• **Records to use**
Content starts
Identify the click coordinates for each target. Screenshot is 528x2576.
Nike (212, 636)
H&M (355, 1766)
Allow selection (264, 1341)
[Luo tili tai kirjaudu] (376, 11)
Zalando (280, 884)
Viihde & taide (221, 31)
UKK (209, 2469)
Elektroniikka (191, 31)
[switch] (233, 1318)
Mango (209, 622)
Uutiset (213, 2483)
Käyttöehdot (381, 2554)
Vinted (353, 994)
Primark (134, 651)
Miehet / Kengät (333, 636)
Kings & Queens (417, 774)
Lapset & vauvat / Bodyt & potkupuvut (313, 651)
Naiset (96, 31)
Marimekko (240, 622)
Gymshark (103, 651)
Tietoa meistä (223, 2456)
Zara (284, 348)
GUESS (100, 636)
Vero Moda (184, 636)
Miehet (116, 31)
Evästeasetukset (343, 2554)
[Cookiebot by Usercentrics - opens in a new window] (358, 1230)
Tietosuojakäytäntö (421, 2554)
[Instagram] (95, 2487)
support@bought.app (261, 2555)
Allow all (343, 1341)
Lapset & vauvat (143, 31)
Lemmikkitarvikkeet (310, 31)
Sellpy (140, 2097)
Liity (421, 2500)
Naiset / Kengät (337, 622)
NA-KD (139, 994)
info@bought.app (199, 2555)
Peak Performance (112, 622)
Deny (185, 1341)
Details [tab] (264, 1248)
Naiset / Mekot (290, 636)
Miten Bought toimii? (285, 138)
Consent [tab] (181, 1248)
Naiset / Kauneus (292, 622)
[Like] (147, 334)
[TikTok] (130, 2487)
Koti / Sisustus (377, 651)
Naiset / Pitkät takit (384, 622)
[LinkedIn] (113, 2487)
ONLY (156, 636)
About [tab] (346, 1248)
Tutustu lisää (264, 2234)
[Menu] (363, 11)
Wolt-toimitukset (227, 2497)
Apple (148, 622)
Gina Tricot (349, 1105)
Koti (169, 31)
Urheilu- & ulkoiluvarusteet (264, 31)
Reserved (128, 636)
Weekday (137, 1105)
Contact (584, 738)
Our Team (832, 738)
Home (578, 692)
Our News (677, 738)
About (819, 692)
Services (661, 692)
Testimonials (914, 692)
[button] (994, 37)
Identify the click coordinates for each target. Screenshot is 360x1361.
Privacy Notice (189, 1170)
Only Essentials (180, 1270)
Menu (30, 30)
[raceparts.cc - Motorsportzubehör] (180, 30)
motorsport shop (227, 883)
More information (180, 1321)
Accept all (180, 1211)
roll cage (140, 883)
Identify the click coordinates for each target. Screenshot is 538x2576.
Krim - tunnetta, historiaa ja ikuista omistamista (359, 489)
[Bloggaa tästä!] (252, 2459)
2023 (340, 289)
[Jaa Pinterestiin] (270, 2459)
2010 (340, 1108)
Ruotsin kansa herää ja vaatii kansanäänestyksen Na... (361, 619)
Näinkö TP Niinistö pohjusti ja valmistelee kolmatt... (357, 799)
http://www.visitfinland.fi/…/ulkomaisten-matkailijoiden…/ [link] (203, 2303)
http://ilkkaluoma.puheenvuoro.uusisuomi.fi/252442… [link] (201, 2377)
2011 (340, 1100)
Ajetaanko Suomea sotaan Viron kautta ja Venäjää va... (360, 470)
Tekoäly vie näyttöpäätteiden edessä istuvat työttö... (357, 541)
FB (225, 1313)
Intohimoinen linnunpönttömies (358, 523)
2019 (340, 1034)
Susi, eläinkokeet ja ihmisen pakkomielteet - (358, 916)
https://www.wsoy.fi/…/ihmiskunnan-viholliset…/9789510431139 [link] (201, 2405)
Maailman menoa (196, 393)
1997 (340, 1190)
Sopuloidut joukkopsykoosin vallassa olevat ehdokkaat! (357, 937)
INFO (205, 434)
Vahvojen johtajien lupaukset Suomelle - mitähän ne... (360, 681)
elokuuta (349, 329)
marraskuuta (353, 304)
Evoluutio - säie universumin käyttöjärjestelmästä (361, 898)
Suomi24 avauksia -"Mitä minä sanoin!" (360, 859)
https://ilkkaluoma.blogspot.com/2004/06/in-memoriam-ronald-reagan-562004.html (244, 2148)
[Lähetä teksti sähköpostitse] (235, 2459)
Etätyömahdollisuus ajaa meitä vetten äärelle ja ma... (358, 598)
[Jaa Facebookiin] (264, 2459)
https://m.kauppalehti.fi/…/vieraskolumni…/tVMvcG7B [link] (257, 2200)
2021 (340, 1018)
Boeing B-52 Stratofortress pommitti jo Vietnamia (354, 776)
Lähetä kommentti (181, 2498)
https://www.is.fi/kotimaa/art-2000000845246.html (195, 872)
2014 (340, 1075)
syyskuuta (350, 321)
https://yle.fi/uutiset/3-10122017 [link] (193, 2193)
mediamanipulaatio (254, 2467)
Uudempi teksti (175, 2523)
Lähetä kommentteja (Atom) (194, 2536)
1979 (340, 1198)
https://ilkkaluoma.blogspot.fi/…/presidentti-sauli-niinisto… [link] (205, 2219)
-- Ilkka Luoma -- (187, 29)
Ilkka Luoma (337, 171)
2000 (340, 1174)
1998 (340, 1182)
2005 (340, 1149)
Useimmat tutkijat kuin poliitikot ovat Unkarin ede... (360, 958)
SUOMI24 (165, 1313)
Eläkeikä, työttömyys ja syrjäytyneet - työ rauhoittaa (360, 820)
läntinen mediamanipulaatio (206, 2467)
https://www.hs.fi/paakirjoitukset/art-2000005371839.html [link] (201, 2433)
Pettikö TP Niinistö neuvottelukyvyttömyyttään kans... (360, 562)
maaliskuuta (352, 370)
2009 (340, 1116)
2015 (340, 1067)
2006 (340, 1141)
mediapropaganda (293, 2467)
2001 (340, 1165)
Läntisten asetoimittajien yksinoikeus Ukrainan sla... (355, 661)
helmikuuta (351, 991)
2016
Content ends
• **Aim of the exercise**
Restate the data word for word. Begin at its first line, end at the line that contains "Deny (185, 1341)", and include both.

• **Result**
Identify the click coordinates for each target. Screenshot is 528x2576.
Nike (212, 636)
H&M (355, 1766)
Allow selection (264, 1341)
[Luo tili tai kirjaudu] (376, 11)
Zalando (280, 884)
Viihde & taide (221, 31)
UKK (209, 2469)
Elektroniikka (191, 31)
[switch] (233, 1318)
Mango (209, 622)
Uutiset (213, 2483)
Käyttöehdot (381, 2554)
Vinted (353, 994)
Primark (134, 651)
Miehet / Kengät (333, 636)
Kings & Queens (417, 774)
Lapset & vauvat / Bodyt & potkupuvut (313, 651)
Naiset (96, 31)
Marimekko (240, 622)
Gymshark (103, 651)
Tietoa meistä (223, 2456)
Zara (284, 348)
GUESS (100, 636)
Vero Moda (184, 636)
Miehet (116, 31)
Evästeasetukset (343, 2554)
[Cookiebot by Usercentrics - opens in a new window] (358, 1230)
Tietosuojakäytäntö (421, 2554)
[Instagram] (95, 2487)
support@bought.app (261, 2555)
Allow all (343, 1341)
Lapset & vauvat (143, 31)
Lemmikkitarvikkeet (310, 31)
Sellpy (140, 2097)
Liity (421, 2500)
Naiset / Kengät (337, 622)
NA-KD (139, 994)
info@bought.app (199, 2555)
Peak Performance (112, 622)
Deny (185, 1341)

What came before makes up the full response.